§ Quoted passage
::::::::::
What the advice boils down to is that the woman should let the man take all the risks and put his ego on the line at every point. In this way, if he manages to make any progress at all, he will be so emotionally invested that he will not want to give the woman up even if she turns out to be, rather than mysterious and sphinx-like, inanely chatty and obsessed with finding the right shade of lipstick.

The male answer to The Rules, which I fondly like to call the seduce-o-matic approach, encourages men not to fall for such passive-aggressive romantic tactics, but rather to turn the tables on Rules Girls by being aloof and roguishly intriguing. At the same time, the would-be Casanova is often advised to hit on every woman he meets, since getting laid is a numbers game and he is bound to win at some point through sheer persistence. While indiscriminately hitting on passersby might seem like risk-taking, the real point seems to be to invest as little emotion per person as possible, so as to be able to move on to the next conquest with maximal efficiency.
::::::::::
§ Aim
List every name or title in the dating-advice passage that is capitalized, leaving out the pronoun "I" and words capitalized only because they begin a sentence.
::::::::::
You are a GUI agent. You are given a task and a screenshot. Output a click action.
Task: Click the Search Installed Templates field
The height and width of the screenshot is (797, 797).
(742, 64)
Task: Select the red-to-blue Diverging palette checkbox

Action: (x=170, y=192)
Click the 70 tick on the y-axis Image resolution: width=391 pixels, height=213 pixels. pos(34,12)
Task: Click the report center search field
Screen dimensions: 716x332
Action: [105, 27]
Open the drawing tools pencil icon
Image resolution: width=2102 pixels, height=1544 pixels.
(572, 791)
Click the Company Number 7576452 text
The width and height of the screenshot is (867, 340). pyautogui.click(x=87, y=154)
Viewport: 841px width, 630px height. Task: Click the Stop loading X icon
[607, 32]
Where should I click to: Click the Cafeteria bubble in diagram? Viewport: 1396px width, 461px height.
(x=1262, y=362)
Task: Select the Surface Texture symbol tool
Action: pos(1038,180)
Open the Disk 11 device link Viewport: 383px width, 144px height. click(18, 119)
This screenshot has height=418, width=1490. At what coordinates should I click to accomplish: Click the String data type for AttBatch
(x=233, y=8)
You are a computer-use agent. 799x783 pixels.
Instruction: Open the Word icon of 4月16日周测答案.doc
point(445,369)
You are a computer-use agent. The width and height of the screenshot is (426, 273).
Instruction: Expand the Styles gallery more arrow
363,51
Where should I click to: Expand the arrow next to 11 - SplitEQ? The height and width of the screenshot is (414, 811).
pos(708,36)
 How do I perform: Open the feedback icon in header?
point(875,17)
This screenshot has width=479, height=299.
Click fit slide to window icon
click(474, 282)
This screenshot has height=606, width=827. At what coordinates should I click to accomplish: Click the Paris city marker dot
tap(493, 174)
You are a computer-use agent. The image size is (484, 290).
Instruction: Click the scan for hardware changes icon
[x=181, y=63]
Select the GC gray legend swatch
::::::::::
§ Exercise solution
The Rules
Rules Girls
Casanova